Data listing:

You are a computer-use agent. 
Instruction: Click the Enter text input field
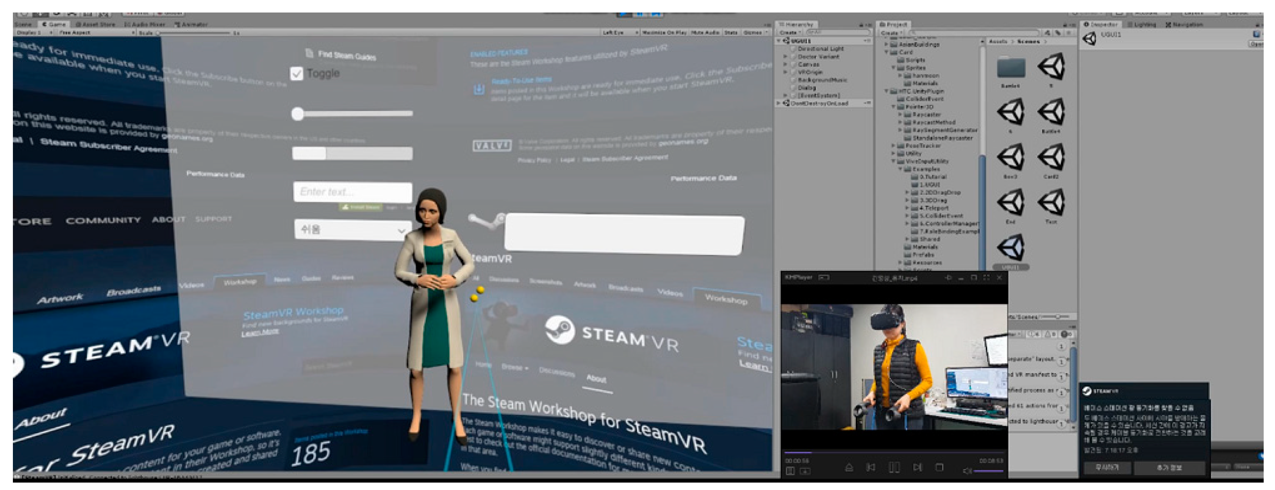coord(352,192)
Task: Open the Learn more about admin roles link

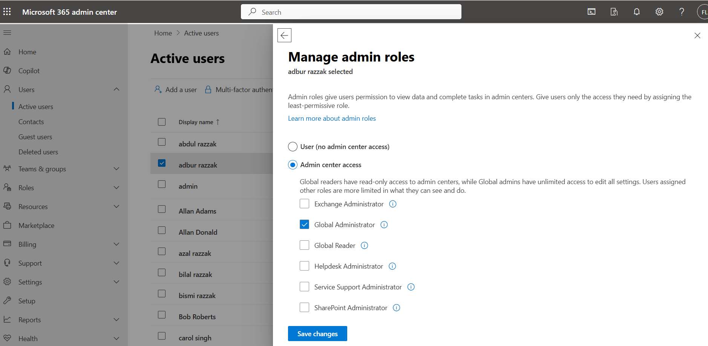Action: [x=331, y=118]
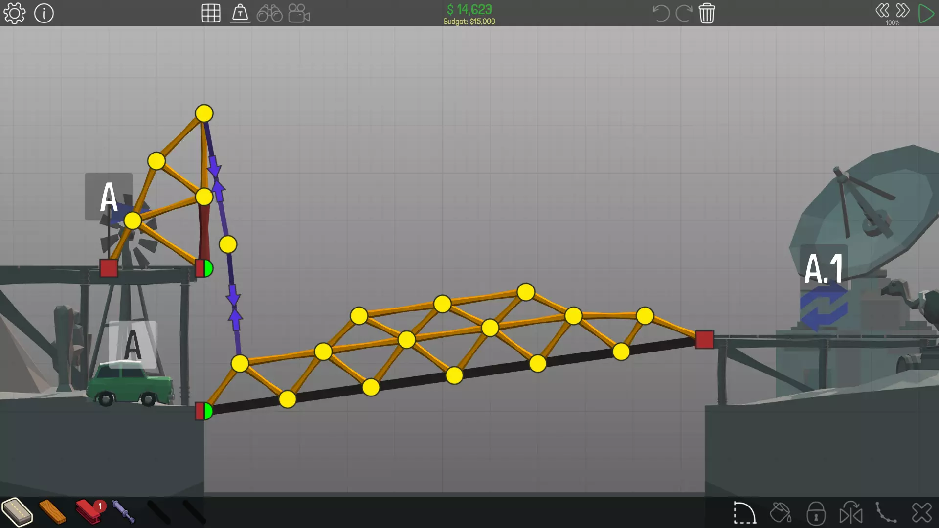Decrease simulation speed with left chevrons
The height and width of the screenshot is (528, 939).
pos(882,11)
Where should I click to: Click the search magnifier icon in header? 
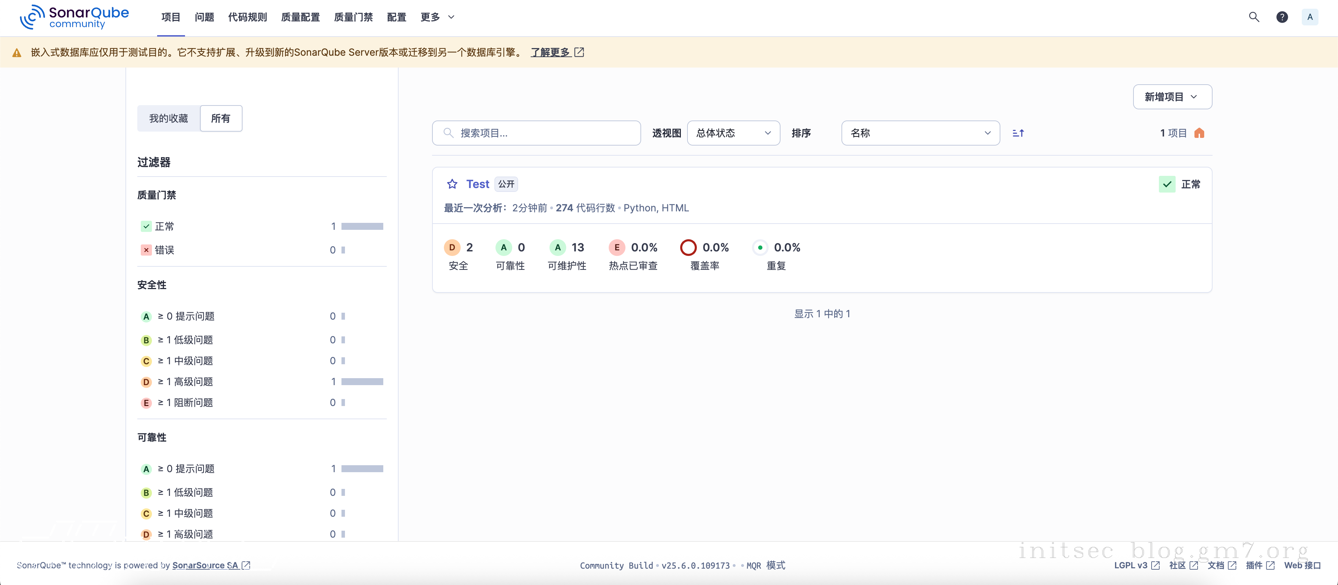(x=1254, y=17)
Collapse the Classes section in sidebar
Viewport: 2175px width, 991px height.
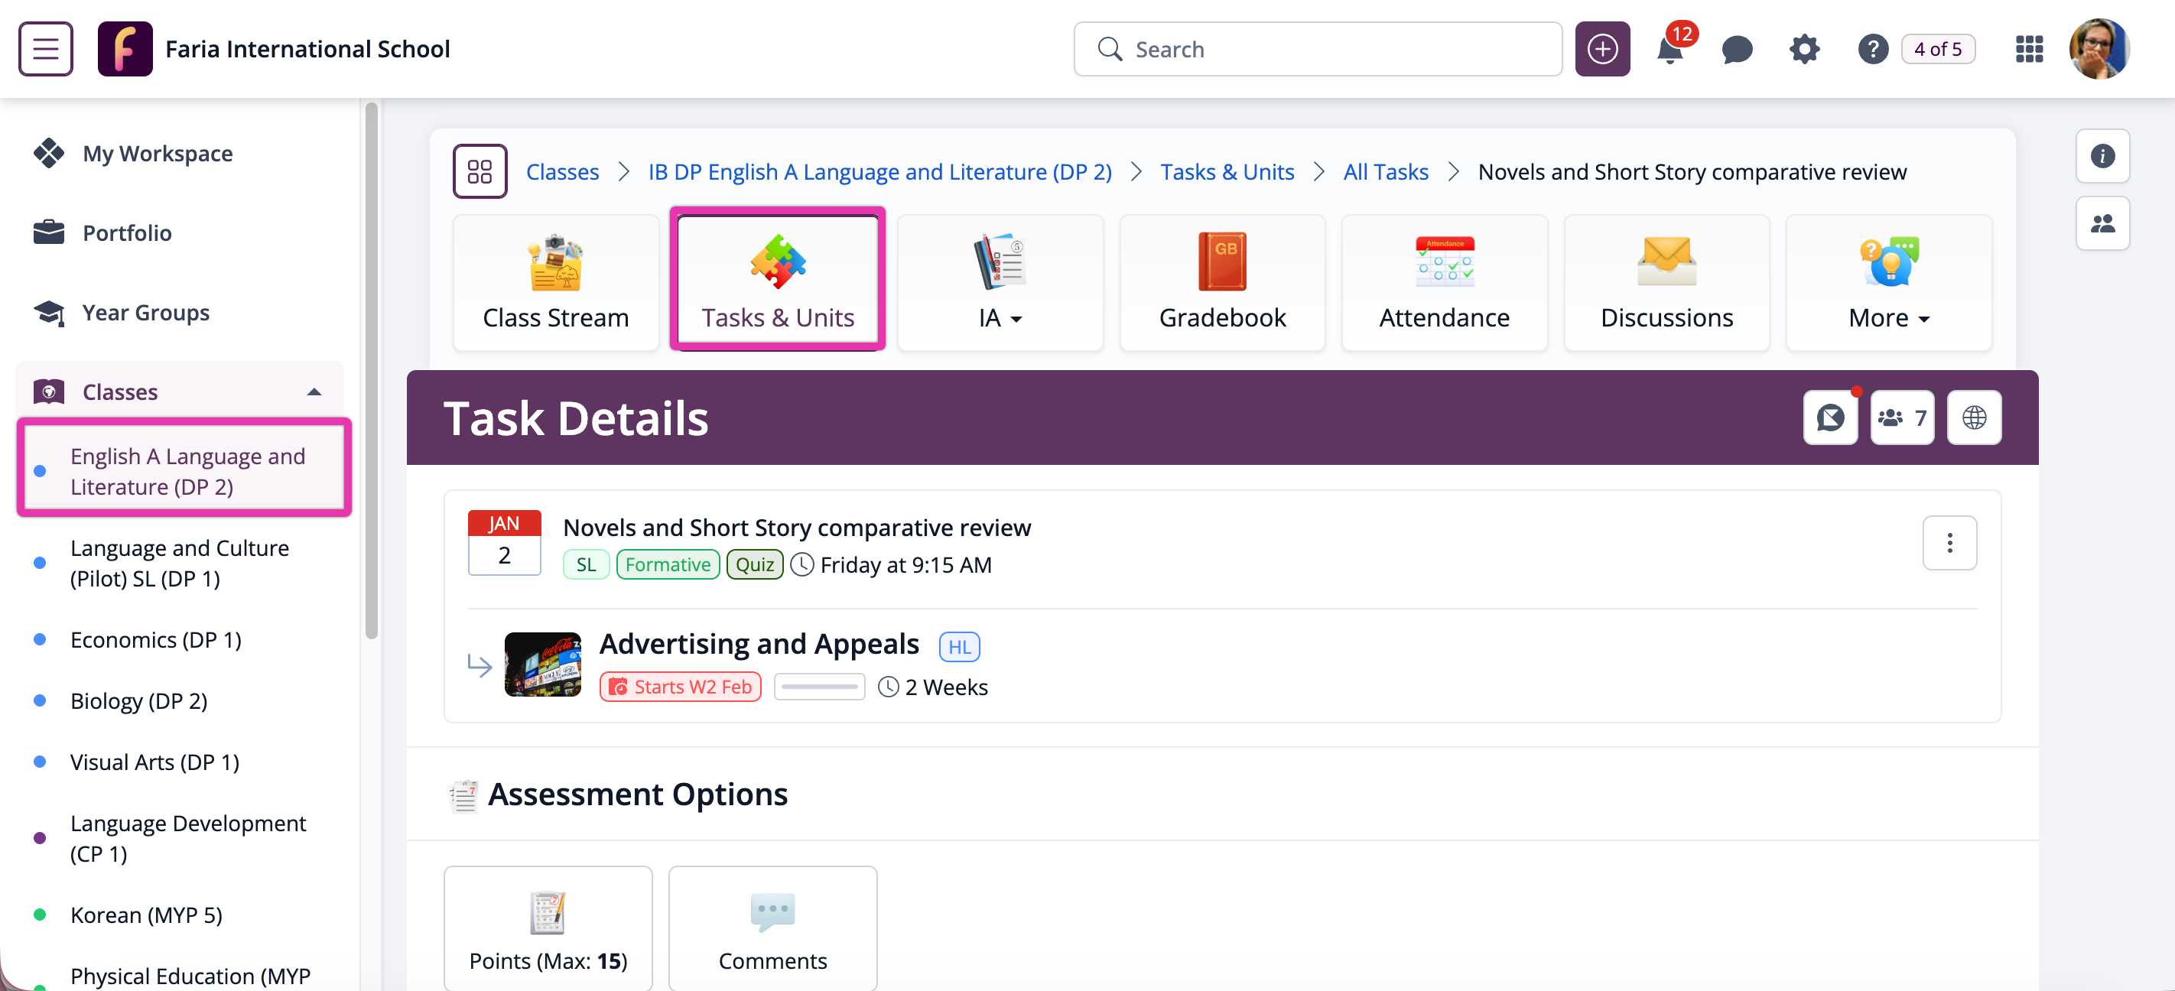314,392
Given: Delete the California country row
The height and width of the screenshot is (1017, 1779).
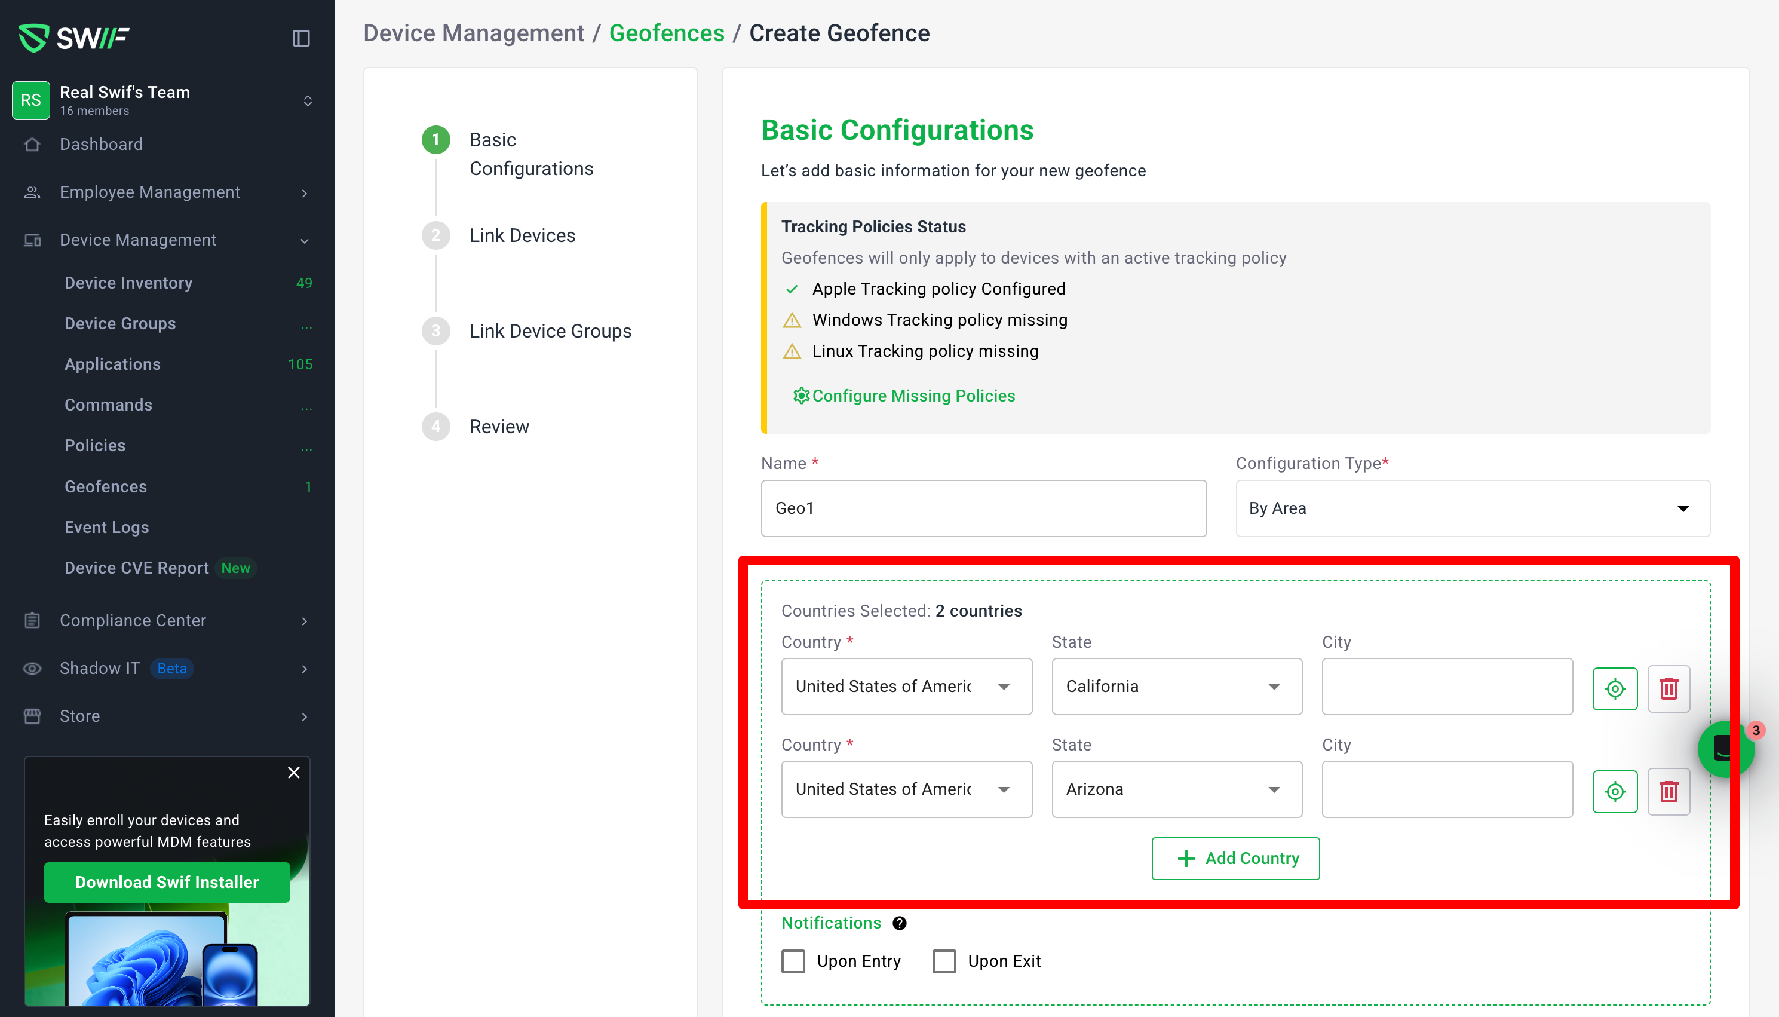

What you will do: Transcribe the material above in full. No picture is to be copied.

Exercise result:
You are a computer-use agent. 
Instruction: Click the Enter text input field
coord(352,192)
Task: Open the Learn more about admin roles link

Action: [x=331, y=118]
Decrease simulation speed with left chevrons
The height and width of the screenshot is (528, 939).
pos(882,11)
Where should I click to: Click the search magnifier icon in header? 
(x=1254, y=17)
Collapse the Classes section in sidebar
Viewport: 2175px width, 991px height.
314,392
Given: Delete the California country row
The height and width of the screenshot is (1017, 1779).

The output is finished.